The next one was Frankenstein. I was eleven and had just watched a film adaptation with my grandmother. Once again we did the are you sure dance but she supported my reading development and got me a copy anyway. Once again I did not enjoy myself, though I suspect my dislike of the experience was because I actually got the point of the novel (instead of just being a small child) this time, and wasn’t quite ready for that level of anger and misery in my reading matter. I liked fantasy novels a lot at that age and wanted there to be a nice, straightforward, happy ending. Given the movie we’d just watched had been a pretty faithful adaptation, at least to the spirit of the novel, and I’d found it thoroughly depressing I don’t know what I was expecting.
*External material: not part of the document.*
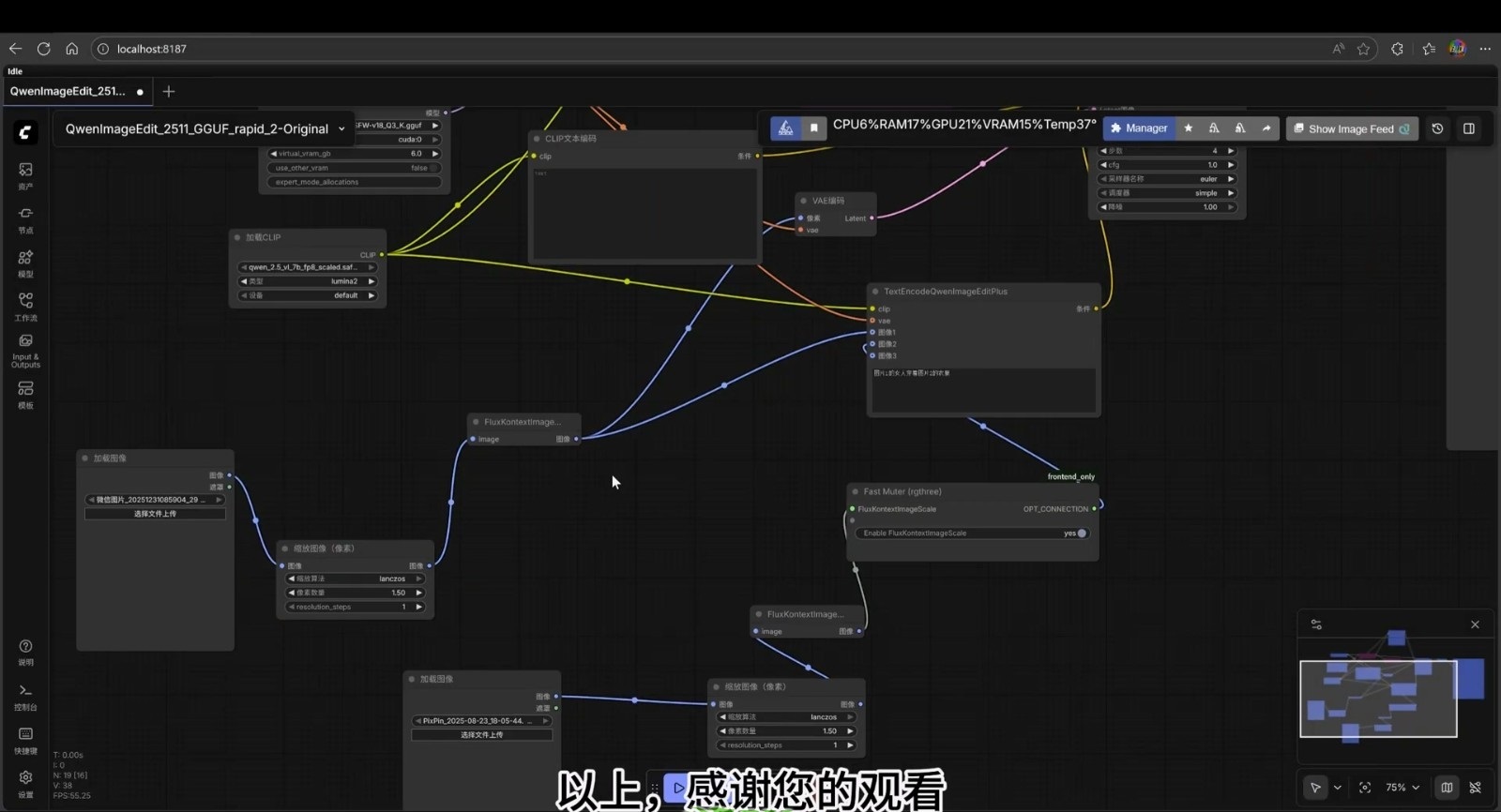
Task: Open the Workflows sidebar panel
Action: click(25, 306)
Probably something more fun, in line with my parents Hammer Horror collection, but in fairness, my grandmother did tell me it wouldn’t be.
Which leads me into an embarrassing confession. At time of writing I still haven’t finished reading Dracula. Have you ever absorbed so much information about a book or a film that you just kind of forget you haven’t actually read or watched it? Yes, that was me and Dracula. In fairness to myself my Dad has a thing about Dracula film adaptations and one of my best friends has a deep and powerful obsession with the book, so I think I just spent so much time listening to the two of them talk about it that it just started to feel like I’d read it too. Then last year I realised I actually hadn’t. My wife and I are planning to read it out loud together, which is why I still haven’t read it yet, because we have a tbr pile to get through first. Still I’m considering shuffling the pile so it comes out near the top.
Are there gothic novels you read when you were way too young to appreciate them (or possibly came away scarred from the experience)? What about books you passively absorbed so much about you forgot you hadn’t read them yourself? I’d genuinely love to know. (I can’t be the only one).